### What is expected
Would you copy out each of the entries below word for word?

### Records to use
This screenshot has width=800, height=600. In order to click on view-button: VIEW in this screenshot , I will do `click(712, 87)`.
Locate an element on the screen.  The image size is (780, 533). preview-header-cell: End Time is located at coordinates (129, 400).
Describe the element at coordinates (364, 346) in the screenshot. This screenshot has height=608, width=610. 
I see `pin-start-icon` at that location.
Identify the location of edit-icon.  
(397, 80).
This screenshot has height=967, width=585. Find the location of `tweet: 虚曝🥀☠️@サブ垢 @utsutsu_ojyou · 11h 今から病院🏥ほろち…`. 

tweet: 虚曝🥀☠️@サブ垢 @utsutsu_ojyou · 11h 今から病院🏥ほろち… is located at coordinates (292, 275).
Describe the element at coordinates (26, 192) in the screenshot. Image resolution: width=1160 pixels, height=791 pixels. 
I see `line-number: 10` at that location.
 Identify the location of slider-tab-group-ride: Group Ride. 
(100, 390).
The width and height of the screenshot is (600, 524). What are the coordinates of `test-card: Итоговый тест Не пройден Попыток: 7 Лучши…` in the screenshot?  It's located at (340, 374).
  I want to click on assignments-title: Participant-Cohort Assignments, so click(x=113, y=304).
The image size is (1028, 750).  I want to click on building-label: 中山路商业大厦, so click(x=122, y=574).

### Written answer
This screenshot has width=800, height=600. In order to click on view-button: VIEW in this screenshot , I will do `click(712, 87)`.
Locate an element on the screen.  The image size is (780, 533). preview-header-cell: End Time is located at coordinates (129, 400).
Describe the element at coordinates (364, 346) in the screenshot. This screenshot has height=608, width=610. 
I see `pin-start-icon` at that location.
Identify the location of edit-icon.  
(397, 80).
This screenshot has height=967, width=585. Find the location of `tweet: 虚曝🥀☠️@サブ垢 @utsutsu_ojyou · 11h 今から病院🏥ほろち…`. 

tweet: 虚曝🥀☠️@サブ垢 @utsutsu_ojyou · 11h 今から病院🏥ほろち… is located at coordinates (292, 275).
Describe the element at coordinates (26, 192) in the screenshot. Image resolution: width=1160 pixels, height=791 pixels. 
I see `line-number: 10` at that location.
 Identify the location of slider-tab-group-ride: Group Ride. 
(100, 390).
The width and height of the screenshot is (600, 524). What are the coordinates of `test-card: Итоговый тест Не пройден Попыток: 7 Лучши…` in the screenshot?  It's located at (340, 374).
  I want to click on assignments-title: Participant-Cohort Assignments, so click(x=113, y=304).
The image size is (1028, 750).  I want to click on building-label: 中山路商业大厦, so click(x=122, y=574).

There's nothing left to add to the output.